# Movie Recommendation Algorithm

As part of this task, you are expected follow the instructions below and create a movie recommendation algorithm to make your users happy :)

### 1. We start off with the known dependencies we need

Pandas is a must. Pandas is a powerful data analysis library built for Python users. It helps us manipulate complicated data in a user-friendly manner. You will understand soon the convenience of it and come to love it as much as we do. 

Please use the run button on the right hand side to execute the code block below. Once the dependencies are imported successfully, you will see a green tick at the bottom of the code block.

In [3]:
import pandas as pd # refer to pandas as pd
from movie_details import get_movies_by_id  

### 2. Then we need to get our movies dataset

The dataset includes thousands of movies and detailed information for each one of them. Let's see how it looks like shall we? 

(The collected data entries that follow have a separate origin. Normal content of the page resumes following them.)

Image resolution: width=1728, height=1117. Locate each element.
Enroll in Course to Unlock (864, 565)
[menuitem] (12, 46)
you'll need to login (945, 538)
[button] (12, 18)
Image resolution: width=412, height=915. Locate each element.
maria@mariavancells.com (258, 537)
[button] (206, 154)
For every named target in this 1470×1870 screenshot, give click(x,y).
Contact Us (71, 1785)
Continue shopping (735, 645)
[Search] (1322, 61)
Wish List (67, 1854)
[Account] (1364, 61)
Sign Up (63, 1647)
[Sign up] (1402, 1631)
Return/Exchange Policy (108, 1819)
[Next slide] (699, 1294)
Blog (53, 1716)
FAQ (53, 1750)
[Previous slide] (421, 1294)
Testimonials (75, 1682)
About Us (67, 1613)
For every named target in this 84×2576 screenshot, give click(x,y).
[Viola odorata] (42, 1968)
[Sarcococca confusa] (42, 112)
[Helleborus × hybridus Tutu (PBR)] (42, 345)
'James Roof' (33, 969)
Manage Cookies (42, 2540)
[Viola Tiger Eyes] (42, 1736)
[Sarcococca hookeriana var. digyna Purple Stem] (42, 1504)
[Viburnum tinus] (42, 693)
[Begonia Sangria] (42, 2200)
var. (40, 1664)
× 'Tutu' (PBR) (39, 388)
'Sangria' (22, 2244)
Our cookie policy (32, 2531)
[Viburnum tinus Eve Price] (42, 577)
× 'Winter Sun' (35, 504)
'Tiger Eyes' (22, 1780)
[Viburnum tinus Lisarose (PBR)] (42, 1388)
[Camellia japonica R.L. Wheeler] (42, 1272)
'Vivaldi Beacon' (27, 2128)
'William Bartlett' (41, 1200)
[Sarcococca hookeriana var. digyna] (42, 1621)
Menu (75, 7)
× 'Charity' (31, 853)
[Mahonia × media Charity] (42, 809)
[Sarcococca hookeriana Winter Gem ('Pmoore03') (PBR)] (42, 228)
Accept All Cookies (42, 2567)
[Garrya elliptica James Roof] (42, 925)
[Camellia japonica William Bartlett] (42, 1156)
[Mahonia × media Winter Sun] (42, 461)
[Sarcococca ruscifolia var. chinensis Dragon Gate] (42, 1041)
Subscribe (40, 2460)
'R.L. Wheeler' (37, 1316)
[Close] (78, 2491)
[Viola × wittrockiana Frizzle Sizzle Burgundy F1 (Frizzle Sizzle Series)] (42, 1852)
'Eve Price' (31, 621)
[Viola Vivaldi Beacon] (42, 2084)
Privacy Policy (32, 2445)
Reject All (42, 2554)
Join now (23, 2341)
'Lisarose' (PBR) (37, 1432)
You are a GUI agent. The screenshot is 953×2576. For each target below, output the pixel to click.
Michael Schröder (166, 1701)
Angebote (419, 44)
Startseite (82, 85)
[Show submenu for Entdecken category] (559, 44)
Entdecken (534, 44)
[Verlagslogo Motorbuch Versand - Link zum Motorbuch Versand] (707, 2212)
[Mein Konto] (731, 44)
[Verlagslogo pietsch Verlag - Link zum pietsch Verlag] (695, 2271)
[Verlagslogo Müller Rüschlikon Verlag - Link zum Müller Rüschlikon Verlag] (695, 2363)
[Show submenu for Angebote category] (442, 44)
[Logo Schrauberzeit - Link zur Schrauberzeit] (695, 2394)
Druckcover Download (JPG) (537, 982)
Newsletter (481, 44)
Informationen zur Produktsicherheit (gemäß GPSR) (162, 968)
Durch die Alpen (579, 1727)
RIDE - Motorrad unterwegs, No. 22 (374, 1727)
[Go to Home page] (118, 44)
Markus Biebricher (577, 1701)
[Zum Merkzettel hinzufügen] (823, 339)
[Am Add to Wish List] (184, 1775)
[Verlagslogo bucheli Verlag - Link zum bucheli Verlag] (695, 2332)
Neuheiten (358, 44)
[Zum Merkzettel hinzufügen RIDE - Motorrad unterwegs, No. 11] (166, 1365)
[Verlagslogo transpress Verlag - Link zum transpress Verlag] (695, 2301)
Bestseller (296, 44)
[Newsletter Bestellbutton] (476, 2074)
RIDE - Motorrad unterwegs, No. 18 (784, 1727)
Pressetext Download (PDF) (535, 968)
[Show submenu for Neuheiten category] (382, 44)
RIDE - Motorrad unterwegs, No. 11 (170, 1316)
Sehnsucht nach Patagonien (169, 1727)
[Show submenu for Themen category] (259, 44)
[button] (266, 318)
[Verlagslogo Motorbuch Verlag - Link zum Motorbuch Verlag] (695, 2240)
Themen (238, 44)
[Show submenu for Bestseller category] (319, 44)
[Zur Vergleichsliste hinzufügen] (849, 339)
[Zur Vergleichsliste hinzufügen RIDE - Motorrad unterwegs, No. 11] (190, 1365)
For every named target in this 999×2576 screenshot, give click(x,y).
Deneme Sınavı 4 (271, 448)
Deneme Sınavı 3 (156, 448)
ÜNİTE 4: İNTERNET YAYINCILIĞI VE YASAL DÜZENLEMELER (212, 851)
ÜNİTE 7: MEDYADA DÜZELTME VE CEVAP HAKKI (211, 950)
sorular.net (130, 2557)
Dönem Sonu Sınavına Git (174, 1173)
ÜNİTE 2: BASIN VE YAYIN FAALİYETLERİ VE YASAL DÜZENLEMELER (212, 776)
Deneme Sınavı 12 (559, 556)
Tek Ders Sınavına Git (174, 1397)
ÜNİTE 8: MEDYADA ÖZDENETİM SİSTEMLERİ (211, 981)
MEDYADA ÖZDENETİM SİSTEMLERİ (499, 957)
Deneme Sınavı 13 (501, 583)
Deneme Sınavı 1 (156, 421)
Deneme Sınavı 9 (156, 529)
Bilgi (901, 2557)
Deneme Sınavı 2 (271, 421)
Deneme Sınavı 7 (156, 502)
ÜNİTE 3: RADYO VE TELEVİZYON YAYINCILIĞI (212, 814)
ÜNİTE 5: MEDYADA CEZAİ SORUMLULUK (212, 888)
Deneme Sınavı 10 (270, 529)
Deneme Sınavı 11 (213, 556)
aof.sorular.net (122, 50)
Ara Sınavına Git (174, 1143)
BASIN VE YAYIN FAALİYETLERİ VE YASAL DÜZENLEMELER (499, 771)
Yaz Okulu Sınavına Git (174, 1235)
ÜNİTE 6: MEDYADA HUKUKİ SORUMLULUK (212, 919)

Run the code block below to execute the code. Once the code block runs, the dataset will be displayed underneath the code block.

In [None]:
path = "./data/dataset2.csv"
df = pd.read_csv(path) # df stands for Data Frame
df.head(10) # display the first 10 rows

As you can see, the dataset doesn't look very pretty, does it? That's why we need Pandas to get exactly what we need from the dataset. We need the following three columns from the dataset:
* title
* imdbID
* overview

Try running the code block below to see how to get your desired columns from a dataset.

In [None]:
df[['title', 'imdb_id', 'overview']]    

Let's create a function that returns the **title**, **imdbID** and **overview** of all the movies in the dataset.

In [None]:
def get_dataset():
    path = "./data/dataset2.csv"
    df = pd.read_csv(path)
    df = df[['title', 'imdb_id', 'overview']]
    df['overview'] = df['overview'].fillna('') # replace NaN values with an empty string
    return df

df = get_dataset() # call the function and save it as a Dataframe
df.head(5) # Display the first 5 entries of the Dataframe

### 3. It's time to deliver our user's request

Our users have requested a feature where when they add a new movie to their favourites, they would like to get 2 new movie recommendations. The UI has already been prepared for this task. All there is left to do is:
* Get the movie details of the favourited movie from OMDB API using the IMDB ID of the movie
* Add the details to our dataset 
* If it already exists in the dataset, remove duplicates

#### 3.1 Get the details of the favourited movie

Luckily, another teammate has already created a function called 'get_movies_by_id' to get the movie details by IMDB ID. Run the code block below and test it out!

In [None]:
response = get_movies_by_id("tt0029927") # get movie details with IMDB ID
# response = pd.json_normalize(response) # uncomment to normalize response from OMDB API into a flat Data Frame
response

So it works! But as you can see the column names do not match the ones that the dataset has for the same information... This sort of mismatch happens often when we use different data sources.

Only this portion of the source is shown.